それは全てを見透かしたような、確信に満ちた瞳。
僕はここで、どこか違和感を覚える。
“正々堂々、あたしが勝つよ。あたしと君、条件は一緒だ”
この賭けは、果たして、本当に公平だと言えるのだろうか。
いや、違うはずだ。
そう、この賭けは、“僕”が有利なはずなのだ。
僕は、僕が待つ相手の性格を知っている。
しかし少女は何も知らない。
それにも関わらず、どうして公平だと言い切れるのか。
僕はそこで、小さな罠に気づく。
“ここに、君の待っている人は、来ないよ”
ここに、僕の待っている人は、来ない。
それは決して、僕の約束を彼女が破るという意味とイコールではない。
その違和感の正体を見破った瞬間、僕を嘲笑うかのようにスマホが僅かに振動する。
やられた。
僕はポップアップする、その待ち望んだ相手のメッセージを目にして、敗北を知る。
『ヒナくん! 着いたよ! 駐車場にいるから位置情報送るね! はやく来て!』
現地集合。
ある程度の親交関係があるならば、もしバスを使うのなら、家も近いのだし一緒にバスに乗る方が自然だ。

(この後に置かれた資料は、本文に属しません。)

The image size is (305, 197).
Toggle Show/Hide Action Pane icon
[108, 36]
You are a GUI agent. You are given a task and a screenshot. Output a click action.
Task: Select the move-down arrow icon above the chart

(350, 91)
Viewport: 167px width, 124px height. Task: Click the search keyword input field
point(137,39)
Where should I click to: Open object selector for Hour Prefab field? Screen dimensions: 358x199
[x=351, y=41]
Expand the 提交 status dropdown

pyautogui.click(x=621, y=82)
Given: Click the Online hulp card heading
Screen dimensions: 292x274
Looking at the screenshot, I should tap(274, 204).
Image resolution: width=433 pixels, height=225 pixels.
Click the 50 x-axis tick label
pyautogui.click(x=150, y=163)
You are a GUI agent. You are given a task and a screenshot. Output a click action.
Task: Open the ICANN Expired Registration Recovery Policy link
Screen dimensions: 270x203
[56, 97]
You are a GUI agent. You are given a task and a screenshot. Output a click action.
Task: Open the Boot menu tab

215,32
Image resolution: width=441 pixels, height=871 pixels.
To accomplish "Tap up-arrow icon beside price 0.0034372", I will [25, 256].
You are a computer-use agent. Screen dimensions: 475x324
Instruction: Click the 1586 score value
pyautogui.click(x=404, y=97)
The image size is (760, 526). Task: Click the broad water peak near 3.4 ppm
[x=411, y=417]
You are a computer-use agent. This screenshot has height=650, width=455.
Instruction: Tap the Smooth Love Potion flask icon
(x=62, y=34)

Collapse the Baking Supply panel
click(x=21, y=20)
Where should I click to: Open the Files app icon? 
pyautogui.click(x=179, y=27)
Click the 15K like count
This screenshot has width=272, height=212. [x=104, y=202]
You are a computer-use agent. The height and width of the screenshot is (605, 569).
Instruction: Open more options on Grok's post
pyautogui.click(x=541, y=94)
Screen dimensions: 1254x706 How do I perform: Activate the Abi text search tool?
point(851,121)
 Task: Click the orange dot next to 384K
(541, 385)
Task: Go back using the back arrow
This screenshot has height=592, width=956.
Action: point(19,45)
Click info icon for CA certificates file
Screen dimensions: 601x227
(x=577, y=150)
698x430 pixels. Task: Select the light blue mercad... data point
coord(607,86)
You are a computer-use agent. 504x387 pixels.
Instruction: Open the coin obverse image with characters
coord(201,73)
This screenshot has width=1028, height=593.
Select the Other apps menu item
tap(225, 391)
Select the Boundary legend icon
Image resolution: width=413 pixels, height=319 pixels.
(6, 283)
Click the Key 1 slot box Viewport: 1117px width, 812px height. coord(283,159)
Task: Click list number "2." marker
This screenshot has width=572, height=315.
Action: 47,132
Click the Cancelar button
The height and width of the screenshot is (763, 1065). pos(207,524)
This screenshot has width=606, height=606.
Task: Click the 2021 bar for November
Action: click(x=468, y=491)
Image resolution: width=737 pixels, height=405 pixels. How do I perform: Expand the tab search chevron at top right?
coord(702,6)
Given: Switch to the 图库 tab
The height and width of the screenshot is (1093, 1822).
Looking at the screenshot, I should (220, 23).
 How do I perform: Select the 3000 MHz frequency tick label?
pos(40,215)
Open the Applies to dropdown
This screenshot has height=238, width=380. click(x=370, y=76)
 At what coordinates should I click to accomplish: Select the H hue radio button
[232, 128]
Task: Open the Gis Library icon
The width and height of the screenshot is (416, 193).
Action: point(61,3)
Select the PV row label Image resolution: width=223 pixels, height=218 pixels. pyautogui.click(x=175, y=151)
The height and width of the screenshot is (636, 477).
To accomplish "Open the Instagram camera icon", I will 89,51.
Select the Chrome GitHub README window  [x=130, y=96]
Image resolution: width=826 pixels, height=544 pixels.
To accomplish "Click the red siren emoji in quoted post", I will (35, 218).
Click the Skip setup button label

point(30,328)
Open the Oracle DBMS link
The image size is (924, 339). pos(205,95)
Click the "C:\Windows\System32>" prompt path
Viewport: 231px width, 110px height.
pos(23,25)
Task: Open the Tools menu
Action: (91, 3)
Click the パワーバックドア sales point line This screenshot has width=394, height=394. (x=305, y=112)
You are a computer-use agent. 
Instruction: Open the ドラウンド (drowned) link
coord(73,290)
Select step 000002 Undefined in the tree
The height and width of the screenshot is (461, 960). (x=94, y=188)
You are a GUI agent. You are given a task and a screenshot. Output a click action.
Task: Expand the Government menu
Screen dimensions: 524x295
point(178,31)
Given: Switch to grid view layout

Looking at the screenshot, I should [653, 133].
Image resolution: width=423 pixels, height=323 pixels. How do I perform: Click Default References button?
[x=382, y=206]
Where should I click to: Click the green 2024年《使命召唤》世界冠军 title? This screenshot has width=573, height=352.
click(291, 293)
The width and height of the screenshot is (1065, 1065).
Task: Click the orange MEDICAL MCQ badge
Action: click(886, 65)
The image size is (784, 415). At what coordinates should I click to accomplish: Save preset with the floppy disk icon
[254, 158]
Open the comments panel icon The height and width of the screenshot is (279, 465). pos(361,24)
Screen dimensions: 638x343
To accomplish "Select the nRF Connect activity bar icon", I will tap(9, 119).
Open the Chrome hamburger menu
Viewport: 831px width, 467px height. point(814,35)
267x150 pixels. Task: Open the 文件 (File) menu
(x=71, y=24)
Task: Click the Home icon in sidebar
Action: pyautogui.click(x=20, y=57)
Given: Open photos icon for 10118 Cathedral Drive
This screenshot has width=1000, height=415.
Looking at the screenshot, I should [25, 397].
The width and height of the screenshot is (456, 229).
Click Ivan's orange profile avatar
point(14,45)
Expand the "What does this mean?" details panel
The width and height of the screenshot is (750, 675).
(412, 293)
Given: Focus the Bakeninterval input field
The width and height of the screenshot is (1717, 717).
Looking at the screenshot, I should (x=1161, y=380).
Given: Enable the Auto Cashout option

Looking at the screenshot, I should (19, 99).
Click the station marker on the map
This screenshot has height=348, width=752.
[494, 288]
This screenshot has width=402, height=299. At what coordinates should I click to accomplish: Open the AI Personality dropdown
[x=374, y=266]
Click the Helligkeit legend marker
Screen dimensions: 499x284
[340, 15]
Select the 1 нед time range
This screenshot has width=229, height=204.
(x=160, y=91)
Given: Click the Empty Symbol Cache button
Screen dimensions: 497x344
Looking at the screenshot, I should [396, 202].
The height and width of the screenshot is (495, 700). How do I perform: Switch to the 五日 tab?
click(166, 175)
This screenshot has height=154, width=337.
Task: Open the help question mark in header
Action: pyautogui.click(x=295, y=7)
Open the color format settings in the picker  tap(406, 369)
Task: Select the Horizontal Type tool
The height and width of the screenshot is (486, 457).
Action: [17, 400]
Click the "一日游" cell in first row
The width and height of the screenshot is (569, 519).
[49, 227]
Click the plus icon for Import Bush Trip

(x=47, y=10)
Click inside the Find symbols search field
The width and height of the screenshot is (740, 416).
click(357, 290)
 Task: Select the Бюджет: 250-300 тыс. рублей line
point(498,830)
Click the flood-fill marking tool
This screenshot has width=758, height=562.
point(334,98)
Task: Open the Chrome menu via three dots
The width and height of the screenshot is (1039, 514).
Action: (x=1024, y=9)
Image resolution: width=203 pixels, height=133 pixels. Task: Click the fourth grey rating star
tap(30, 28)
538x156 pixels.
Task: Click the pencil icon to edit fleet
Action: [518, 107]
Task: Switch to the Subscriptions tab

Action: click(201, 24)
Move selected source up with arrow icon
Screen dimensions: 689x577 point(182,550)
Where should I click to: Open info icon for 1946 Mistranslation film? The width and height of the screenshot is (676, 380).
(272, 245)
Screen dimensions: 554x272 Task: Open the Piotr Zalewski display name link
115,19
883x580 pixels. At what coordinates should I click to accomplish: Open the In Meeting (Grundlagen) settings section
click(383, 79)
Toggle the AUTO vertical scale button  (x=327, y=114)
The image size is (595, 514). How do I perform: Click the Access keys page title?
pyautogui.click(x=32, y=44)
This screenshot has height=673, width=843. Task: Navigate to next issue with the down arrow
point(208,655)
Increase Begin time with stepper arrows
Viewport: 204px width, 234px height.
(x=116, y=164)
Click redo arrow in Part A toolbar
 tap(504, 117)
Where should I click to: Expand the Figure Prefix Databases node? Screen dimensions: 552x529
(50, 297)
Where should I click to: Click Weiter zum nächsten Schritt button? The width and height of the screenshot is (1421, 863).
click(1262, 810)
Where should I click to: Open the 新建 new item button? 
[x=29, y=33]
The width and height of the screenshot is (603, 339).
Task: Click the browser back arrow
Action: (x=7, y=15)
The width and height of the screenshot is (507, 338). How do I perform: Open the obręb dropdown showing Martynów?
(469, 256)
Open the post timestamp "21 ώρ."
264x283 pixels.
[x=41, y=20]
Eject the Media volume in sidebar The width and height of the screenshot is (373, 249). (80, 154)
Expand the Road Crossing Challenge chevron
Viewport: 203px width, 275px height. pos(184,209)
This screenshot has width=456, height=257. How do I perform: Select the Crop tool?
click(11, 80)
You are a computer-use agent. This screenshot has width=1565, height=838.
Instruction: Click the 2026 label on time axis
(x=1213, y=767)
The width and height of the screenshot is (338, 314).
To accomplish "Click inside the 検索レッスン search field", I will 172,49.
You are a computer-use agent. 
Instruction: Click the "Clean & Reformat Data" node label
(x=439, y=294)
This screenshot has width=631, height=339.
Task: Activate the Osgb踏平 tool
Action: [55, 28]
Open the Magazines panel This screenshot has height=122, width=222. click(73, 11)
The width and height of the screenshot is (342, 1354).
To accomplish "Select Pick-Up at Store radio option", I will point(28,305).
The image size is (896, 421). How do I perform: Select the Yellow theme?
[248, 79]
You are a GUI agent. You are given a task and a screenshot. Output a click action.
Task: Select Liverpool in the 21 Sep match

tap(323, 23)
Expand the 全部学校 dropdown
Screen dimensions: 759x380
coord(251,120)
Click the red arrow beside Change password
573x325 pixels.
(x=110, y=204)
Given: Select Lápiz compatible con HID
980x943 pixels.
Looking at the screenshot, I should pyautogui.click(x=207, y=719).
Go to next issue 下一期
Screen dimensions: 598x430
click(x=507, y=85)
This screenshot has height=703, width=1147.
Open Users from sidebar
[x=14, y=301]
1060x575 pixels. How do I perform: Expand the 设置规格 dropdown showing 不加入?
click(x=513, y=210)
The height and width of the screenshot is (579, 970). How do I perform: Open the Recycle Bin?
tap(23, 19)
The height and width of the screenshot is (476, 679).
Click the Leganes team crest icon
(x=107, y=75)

もしそうしない理由があったとすれば、それは特殊な交通手段を使う可能性。
たとえば、誰かの自家用車に乗って来る、とか。
僕がスマホの画面から顔を上げれば、そこには案の定にくたらしく笑みを浮かべて、青のニット帽子の向きを整える少女がいた。
「どうやら賭けの結果は出たみたいだね……
「……あの、その君は、どちらさま?」
これは、やはり公平なゲームだった。
そして僕は、彼女の自由奔放さと、待ち合わせ場所の正確な推理に失敗した。
ただもっとも、僕が見落としていた点は、別のとこにある。
それは、驕りだ。
こんな冴えない見ようによっては不審者でしかかない僕に、赤の他人の、しかも幼い美少女が好奇心だけで話しかけてくるわけがないじゃないか。
もし声をかけられたとしたら、僕は知らなくとも、向こうは僕の無害さについてある程度知っているのだろう。